Should NBA play games on Christmas? New poll. Vote now!; plus Heat skid, Panthers surge, Philbin/Golden result, U.S.-Cuba relations & more
1) It is THURSDAY, DECEMBER 18. I'm up at Friday Page Headquarters today conjuring the NFL Week 16 predictions. Click on Thursday Gem for my pick on tonight's putrid Titans-Jaguars game. 2) In The Previous Blogpost (ITPB): 'Tis the season for being average, Miami and Shaq, Philbin/Golden poll, NFL Pix 'n Fantasy, Marlins, meatballs & more. 3) Follow us on Twitter @gregcote. Also Facebook, Instagram and Vine.

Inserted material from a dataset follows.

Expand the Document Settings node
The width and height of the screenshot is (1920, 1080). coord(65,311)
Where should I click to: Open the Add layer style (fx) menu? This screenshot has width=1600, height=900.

A POX ON NBA FOR PLAYING ON CHRISTMAS!: One week from today LeBron James-at-Heat will be one of five NBA games played on Christmas. The NHL, conspicuously, does not play on Christmas. I hate that the NBA does. I'm not alone. Stan Van Gundy once said, "I actually feel sorry for people who have nothing to do on Christmas Day other than watch an NBA game." Phil Jackson said, "I don't think anybody should play on Christmas Day." LeBron James said, "If you ask any player in the league, we'd rather be home with our families. It's not just a regular holiday." I agree. I'm not especially religious; it just seems wrong to play on Christmas. You with me, or are you OK with it? Have a vote!
HEAT ON HISTORIC SKID: OK "historic skid" may be a bit dramatic, but last night's 105-87 home loss to reeling Utah marked the first time since 1990 that Miami has lost four consecutive home games by double digits. Heat is 1-7 overall in its past eight home dates, and fighting just to stay on the eight-team Eastern playoff grid nearly one-third into the season. The good news? Dwyane Wade had 42 points. Wasn't sure he had another 40-point game in him, frankly. The bad news? Everything else. Chris Bosh was out again, Miami couldn't buy a 3-point shot, and the defense was (again) lousy. Injuries haven't helped, but, bottom line: the post-LeBron era has set sail on much rougher seas than imagined. The Christmas game here against LeBron and Cleveland could be ugly.
PANTHERS FIND THEIR PULSE, PACE: It's funny. The Heat is 12-14 and No. 7 in their conference and it's a near-disaster to fans. The Panthers are 13-16 and tied for No. 8 and it's closer to a joyous miracle. That's one team coming down from four straight NBA Finals appearances, and the other dreaming of its first Stanley Cup postseason series victory since 1996. Florida got much attention for its record 20-round shootout win the other night, but Cats have been ascending for awhile; they're over .5000 since a 4-8 start, and 6-4 in past 10 games. (They've also won four of past five home games).
Poll result: Philbin edges Golden in "fire him!" sentiment: In the previous blogpost we asked you to make a choice who you want gone more, and Dolphins coach Joe Philbin edged the Hurricanes' Al Golden for the dubious prize, 52.6 percent to 47.4%.
A NON-CUBAN'S VIEW OF WARMING RELATIONS: [Preemptive strike: "Stay out of politics! STICK TO SPORTS!!!"] I am fascinated by the various reactions to yesterday's news that the U.S. has begun to normalize diplomatic relations with Cuba. To be clear, I'd guess the vast majority of America doesn't much care either way. To those who do care, I'd imagine (and hope) that most think diplomacy and civil relations in general are a good thing. But in South Florida, among many Cuban-Americans and exiles -- especially older folks -- this amounts to climbing into bed with the enemy and has inspired anger, even outrage. My take: U.S.-Cuba normalized relations were a long-time coming; Raul Castro taking over for brother Fidel obviously hastened the process. I call this "progress." To me an historical analogy is Japan. After the Pearl Harbor bombing it was unimaginable America would ever be on good terms with Japan, but times change, and Japan is now a strong ally. I respect that many Cuban-Americans can't and won't ever forgive Castro, and that is their right. But that outrage is too small in the national scope to steer American foreign policy.